Acute Kidney Injury (AKI) Definition
Acute kidney injury (AKI) is defined by the Kidney Disease Improving Global Outcomes (KDIGO) guidelines as an increase in serum creatinine of ≥0.3 mg/dL within 48 hours, or an increase in serum creatinine ≥1.5 times the baseline value within 7 days, or a decrease in urine output <0.5 mL/kg/hour for >6 hours. 1
AKI Staging System
AKI is classified into three stages based on severity:
| Stage | Creatinine Criterion | Urine Output Criterion |
|---|---|---|
| 1 | Increase ≥0.3 mg/dL in 48h or increase of 1.5-1.9 times baseline in 7 days | <0.5 mL/kg/h for >6h |
| 2 | Increase of 2.0-2.9 times baseline | <0.5 mL/kg/h for >12h |
| 3 | Increase ≥3.0 times baseline, or increase to ≥4.0 mg/dL, or initiation of renal replacement therapy | <0.3 mL/kg/h for ≥24h or anuria for ≥12h |
Pathophysiology and Classification
AKI represents a sudden loss of excretory kidney function 2 and can be conceptually classified into three categories:
- Prerenal AKI: Caused by decreased renal perfusion (e.g., hypovolemia, hypotension)
- Intrarenal AKI: Direct damage to kidney parenchyma
- Postrenal AKI: Urinary tract obstruction
The most common intrarenal cause is acute tubular necrosis (ATN), which can result from:
- Ischemia
- Nephrotoxic medications
- Contrast agents
- Sepsis
Distinguishing Features
AKI is part of a spectrum of kidney dysfunction:
- AKI: Abrupt decrease in kidney function occurring over 7 days or less 3
- Acute Kidney Disease (AKD): Kidney damage or GFR <60 ml/min per 1.73 m² for <3 months 3
- Chronic Kidney Disease (CKD): Kidney damage or GFR <60 ml/min per 1.73 m² for >3 months 3
Clinical Significance and Outcomes
AKI is not merely a temporary condition but has significant implications:
- Occurs in approximately 7-18% of hospitalized patients and up to 50% of ICU patients 3
- Associated with increased mortality (particularly with higher AKI stages) 1
- Significantly increases risk of developing CKD 2
- Increases risk of cardiovascular events and future mortality 1
Evaluation of Suspected AKI
Initial laboratory workup should include:
- Serum creatinine and blood urea nitrogen (BUN)

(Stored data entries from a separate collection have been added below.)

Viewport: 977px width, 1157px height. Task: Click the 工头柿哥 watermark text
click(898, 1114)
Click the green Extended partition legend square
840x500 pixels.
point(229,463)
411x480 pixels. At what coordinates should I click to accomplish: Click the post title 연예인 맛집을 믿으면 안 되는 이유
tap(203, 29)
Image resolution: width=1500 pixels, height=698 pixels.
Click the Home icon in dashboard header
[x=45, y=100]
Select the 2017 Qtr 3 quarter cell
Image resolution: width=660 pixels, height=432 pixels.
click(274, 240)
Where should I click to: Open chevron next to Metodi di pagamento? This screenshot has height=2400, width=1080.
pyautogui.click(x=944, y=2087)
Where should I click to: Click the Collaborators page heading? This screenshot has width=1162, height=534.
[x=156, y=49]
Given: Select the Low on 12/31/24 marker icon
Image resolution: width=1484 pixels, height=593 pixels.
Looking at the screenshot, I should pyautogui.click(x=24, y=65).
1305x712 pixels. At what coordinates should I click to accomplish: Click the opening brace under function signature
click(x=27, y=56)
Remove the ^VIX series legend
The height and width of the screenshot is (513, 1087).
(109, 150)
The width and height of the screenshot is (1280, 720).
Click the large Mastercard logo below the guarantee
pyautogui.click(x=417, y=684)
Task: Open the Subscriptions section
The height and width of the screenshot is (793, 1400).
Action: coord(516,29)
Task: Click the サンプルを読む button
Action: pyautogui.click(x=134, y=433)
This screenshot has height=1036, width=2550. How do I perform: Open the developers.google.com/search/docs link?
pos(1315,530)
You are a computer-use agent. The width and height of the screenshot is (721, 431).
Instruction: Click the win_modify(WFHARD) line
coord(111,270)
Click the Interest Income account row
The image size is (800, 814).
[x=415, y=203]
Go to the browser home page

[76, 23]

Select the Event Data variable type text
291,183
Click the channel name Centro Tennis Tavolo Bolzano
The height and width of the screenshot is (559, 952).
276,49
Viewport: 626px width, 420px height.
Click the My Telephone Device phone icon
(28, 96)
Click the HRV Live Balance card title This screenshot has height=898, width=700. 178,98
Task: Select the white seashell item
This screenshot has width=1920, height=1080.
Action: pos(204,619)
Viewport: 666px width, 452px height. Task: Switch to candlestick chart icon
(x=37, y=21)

- Complete blood count with differential
- Serum electrolytes with calculated anion gap
- Urinalysis with microscopy
- Urine chemistry 1
Imaging:
- Renal ultrasound to rule out obstruction 1
Management Principles
Identify and remove potential causes:
- Discontinue nephrotoxic medications (NSAIDs, aminoglycosides, ACE inhibitors/ARBs) 1
- Treat underlying conditions (infections, GI bleeding, etc.)
Volume management:
Maintain adequate renal perfusion:
- Ensure adequate mean arterial pressure 1
Consider renal replacement therapy for:
- Refractory hyperkalemia
- Volume overload unresponsive to diuretics
- Severe metabolic acidosis
- Uremic symptoms 1
Follow-up and Monitoring
- Evaluate kidney function 3 months after an AKI episode to screen for development of CKD 1
- Adjust medications as kidney function recovers
- Higher risk patients (Stage 3 AKI, baseline CKD, incomplete recovery) require closer follow-up 1
Common Pitfalls to Avoid
Relying solely on serum creatinine: Creatinine is a late marker of kidney injury and may not rise until significant kidney function is lost.
Delayed recognition: Early identification of AKI is crucial for preventing progression and complications.
Inadequate drug dosing adjustment: Failure to adjust medication doses in AKI can lead to toxicity.
Overlooking drug-induced AKI: Many commonly used medications can cause or worsen AKI, including NSAIDs, aminoglycosides, and contrast agents 3.
Inappropriate fluid management: Both under-resuscitation and fluid overload can worsen outcomes in AKI.